TAHLEQUAH, Okla. — The Cherokee Nation is exercising its digital sovereignty as the first tribe to partner with DISH Network, Go Long Wireless and RS Access to acquire 100 megahertz of the 12.2 GHz band for broadband connectivity within the region.

Under an agreement signed by Cherokee Nation Principal Chief Chuck Hoskin Jr., DISH Network, Go Long Wireless and RS Access will provide 100 MHz of this band to the tribe to bridge the lack of connectivity that exists in rural areas of the Cherokee Nation Reservation.

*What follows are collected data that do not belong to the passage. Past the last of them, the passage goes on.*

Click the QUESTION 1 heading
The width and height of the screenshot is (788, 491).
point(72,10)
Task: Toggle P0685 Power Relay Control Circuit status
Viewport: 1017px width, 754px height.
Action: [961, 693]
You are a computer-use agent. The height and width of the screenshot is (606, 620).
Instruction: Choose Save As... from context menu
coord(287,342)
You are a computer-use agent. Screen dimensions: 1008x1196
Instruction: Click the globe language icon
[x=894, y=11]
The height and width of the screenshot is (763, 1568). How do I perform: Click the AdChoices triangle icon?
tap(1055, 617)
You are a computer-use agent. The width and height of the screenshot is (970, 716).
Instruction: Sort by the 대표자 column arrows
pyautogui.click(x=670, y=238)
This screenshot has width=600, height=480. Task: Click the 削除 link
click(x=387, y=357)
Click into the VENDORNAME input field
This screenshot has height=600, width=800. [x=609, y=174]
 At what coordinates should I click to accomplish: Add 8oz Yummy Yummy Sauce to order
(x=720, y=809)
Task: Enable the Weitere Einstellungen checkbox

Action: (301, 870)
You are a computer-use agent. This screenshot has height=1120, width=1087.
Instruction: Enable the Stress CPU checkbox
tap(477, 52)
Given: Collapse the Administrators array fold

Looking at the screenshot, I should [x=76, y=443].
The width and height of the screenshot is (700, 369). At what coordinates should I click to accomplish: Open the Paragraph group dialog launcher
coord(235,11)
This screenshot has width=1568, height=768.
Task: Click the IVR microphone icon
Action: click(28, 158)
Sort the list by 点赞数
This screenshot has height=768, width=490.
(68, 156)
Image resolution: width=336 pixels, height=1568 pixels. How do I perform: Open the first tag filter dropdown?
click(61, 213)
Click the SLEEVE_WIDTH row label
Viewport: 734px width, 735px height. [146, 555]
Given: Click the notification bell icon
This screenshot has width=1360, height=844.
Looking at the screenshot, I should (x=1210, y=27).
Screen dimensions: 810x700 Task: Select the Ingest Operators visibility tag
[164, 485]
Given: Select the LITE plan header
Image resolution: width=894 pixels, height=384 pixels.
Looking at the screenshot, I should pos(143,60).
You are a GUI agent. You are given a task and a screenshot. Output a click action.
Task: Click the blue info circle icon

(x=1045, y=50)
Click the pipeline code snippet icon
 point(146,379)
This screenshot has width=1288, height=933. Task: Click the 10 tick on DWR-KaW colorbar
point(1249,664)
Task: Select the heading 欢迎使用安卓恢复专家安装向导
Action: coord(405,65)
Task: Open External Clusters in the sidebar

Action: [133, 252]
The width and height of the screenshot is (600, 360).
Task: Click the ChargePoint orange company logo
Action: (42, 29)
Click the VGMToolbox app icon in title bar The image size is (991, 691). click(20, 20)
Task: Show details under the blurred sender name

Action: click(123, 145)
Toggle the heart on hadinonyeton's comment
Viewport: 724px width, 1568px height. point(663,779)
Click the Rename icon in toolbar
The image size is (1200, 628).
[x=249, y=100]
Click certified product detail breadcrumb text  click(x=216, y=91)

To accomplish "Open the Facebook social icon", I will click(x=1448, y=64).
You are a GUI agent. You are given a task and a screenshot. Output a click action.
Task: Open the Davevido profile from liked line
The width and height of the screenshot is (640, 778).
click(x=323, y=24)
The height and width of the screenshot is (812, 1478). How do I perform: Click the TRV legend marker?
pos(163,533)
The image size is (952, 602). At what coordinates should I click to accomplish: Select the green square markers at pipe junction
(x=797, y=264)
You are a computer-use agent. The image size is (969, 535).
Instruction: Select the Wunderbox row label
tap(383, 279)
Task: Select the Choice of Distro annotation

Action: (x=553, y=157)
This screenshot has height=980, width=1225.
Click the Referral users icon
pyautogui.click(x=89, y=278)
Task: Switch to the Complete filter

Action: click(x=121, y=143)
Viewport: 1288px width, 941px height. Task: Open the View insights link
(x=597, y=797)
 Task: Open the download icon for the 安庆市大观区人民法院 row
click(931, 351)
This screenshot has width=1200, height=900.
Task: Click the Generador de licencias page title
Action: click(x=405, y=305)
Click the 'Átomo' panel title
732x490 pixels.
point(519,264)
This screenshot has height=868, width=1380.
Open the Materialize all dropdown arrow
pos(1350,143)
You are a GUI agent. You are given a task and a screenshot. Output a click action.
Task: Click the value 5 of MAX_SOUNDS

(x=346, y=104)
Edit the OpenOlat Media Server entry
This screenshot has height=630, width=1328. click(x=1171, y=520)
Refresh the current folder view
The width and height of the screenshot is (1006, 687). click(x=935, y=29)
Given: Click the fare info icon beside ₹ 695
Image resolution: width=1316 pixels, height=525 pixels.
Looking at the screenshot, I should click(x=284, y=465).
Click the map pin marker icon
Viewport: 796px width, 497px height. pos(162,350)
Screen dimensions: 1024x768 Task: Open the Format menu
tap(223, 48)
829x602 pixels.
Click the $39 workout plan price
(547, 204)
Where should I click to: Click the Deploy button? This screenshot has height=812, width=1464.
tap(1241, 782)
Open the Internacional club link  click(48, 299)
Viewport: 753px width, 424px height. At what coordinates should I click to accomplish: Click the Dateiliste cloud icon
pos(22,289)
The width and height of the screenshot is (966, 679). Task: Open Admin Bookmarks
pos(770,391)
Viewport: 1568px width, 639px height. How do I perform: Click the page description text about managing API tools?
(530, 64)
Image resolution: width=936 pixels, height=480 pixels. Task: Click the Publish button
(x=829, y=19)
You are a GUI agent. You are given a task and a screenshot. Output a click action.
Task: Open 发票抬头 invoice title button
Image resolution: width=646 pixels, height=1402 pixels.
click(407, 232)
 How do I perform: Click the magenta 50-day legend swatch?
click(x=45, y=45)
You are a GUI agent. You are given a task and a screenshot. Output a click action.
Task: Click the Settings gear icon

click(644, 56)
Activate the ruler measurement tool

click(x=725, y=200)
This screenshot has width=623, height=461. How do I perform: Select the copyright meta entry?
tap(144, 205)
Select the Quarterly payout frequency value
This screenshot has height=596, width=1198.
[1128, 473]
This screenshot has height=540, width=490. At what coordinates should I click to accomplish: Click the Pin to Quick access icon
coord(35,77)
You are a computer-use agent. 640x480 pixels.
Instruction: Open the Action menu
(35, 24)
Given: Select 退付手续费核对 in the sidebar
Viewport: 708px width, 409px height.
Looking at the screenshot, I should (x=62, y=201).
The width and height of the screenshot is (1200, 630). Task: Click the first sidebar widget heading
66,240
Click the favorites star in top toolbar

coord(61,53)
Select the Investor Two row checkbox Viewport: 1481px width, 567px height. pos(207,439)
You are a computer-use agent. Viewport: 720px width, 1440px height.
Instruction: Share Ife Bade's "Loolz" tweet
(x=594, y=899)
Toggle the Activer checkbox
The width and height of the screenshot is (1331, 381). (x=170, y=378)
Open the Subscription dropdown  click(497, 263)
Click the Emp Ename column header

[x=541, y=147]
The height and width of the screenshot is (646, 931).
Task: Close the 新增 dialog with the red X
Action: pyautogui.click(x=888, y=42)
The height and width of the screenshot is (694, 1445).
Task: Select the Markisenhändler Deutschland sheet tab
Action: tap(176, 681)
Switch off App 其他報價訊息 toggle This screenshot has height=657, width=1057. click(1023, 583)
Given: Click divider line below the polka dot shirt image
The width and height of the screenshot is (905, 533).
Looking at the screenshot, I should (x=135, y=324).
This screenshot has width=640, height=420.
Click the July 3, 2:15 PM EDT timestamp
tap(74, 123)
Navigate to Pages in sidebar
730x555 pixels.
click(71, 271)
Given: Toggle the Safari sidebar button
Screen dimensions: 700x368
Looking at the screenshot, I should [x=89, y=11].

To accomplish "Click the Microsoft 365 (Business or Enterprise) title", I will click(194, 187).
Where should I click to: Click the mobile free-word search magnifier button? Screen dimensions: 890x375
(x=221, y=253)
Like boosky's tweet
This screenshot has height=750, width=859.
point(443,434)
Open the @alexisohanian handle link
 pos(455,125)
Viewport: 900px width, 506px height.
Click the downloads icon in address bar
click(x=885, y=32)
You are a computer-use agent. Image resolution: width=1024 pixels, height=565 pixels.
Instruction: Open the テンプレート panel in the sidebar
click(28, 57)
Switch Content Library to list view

“The Cherokee Nation takes seriously our right to Indigenous digital sovereignty and bringing Cherokee families into the 21st Century. We will continue to lay the groundwork for Internet and cell service access in our rural communities, something that most of the world takes for granted, but is still lacking across much of our tribal lands,” Chief Hoskin said. 

The companies must first gain FCC approval and if approved, implementation could be as far as 18 months away.

“This agreement reflects our strong support for tribal communities and the significant potential of fixed wireless service in the 12 GHz band to help close the digital divide," said Jeff Blum, Executive Vice President, Government and External Affairs, DISH Network. “We believe this 100 MHz, if the FCC authorizes higher-power service, will be an enabler of enhanced connectivity for tribes across the country, unlocking opportunities for education, healthcare, and economic development.”

The MOU with DISH Network, Go Long Wireless and RS Access would help deliver broadband to rural pockets of the reservation. The announcement is in addition to 15 towers being built in Cherokee communities Chief Hoskin and Deputy Chief Warner announced earlier this month to bring even more broadband opportunities to the reservation.

“This agreement, with FCC approval, is certainly a great way to bring more spectrum and coverage to the Cherokee Nation Reservation,” Deputy Principal Chief Bryan Warner said. “This, in addition to other broadband initiatives the tribe is undertaking will serve so many families who need access to online health care, education and vital tribal services.”